In 2001 Ercole Nisini was elected the second and solo trombone with the Orchestra Sinfonica di Milano performing under the direction of Riccardo Chailly. Other successful auditions and substitute positions have included the Orchestra Sinfonica Nazionale Della Rai in Turin, Orchestra del Teatro Regio in Turin, Orchestra del Teatro Comunale di Bologna, and the Süddeutschen Philharmonie in Konstanz.
In addition to numerous recordings with prominent European ensembles, Ercole Nisini’s discography as musical director and soloist has grown steadily since 2008. His latest project seeks to showcase the trombone as a solo instrument throughout music history, from the Renaissance to the Romantic period, in a series of four CDs on the Querstand label.

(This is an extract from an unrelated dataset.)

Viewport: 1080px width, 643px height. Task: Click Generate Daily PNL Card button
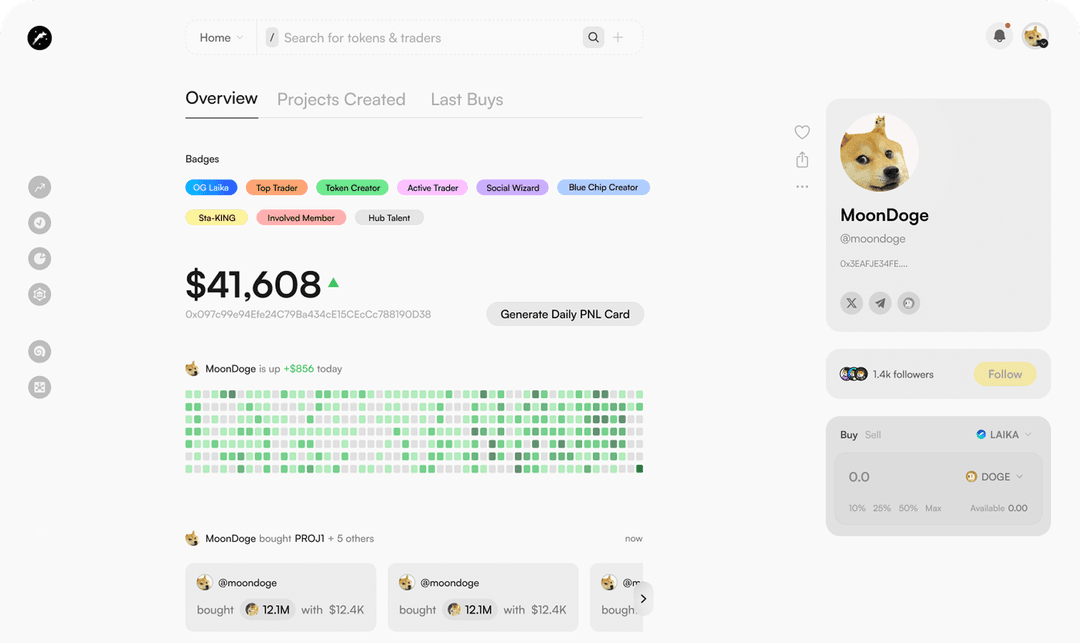coord(565,314)
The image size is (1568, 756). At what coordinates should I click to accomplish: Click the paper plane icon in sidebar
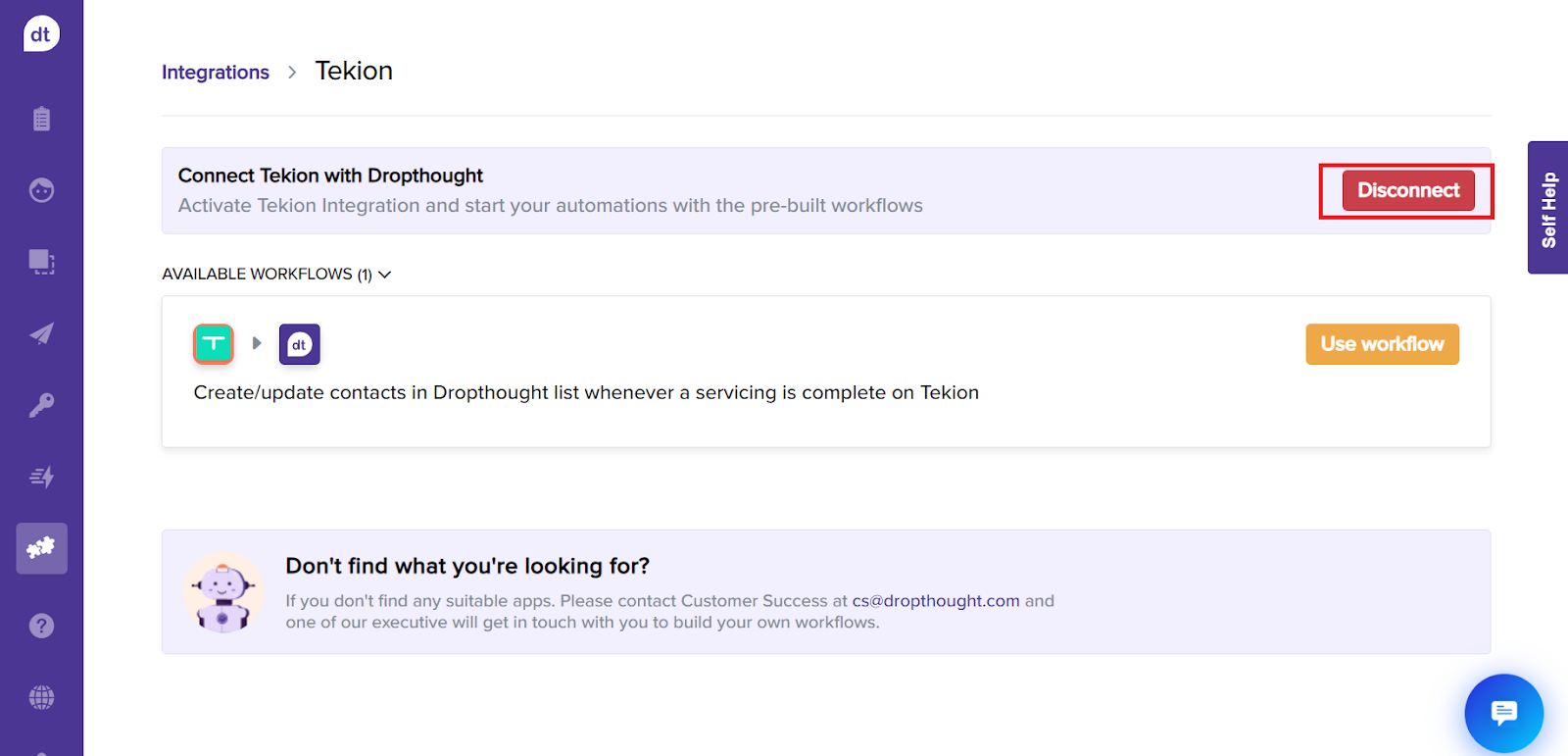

Each of these CDs will be accompanied by Nisini’s editions of music for the trombone, published by Verlagsgruppe Kamprad.
He is regularly invited to teach workshops and masterclasses (for example Flötenhof Ebenhofen, Klosterstiftung Michaelstein, Zagreb Musik Academy, Deutsche Posaunensymposium, and Sackbut & Friends). In 2014 he was approached by the organizers to lead the Summer Academy Michaelstein where he introduced his concept of a “Renaissance Orchestra”, based on the descriptions of period instruments in Michael Praetorius’s Syntagma Musicum II from 1609.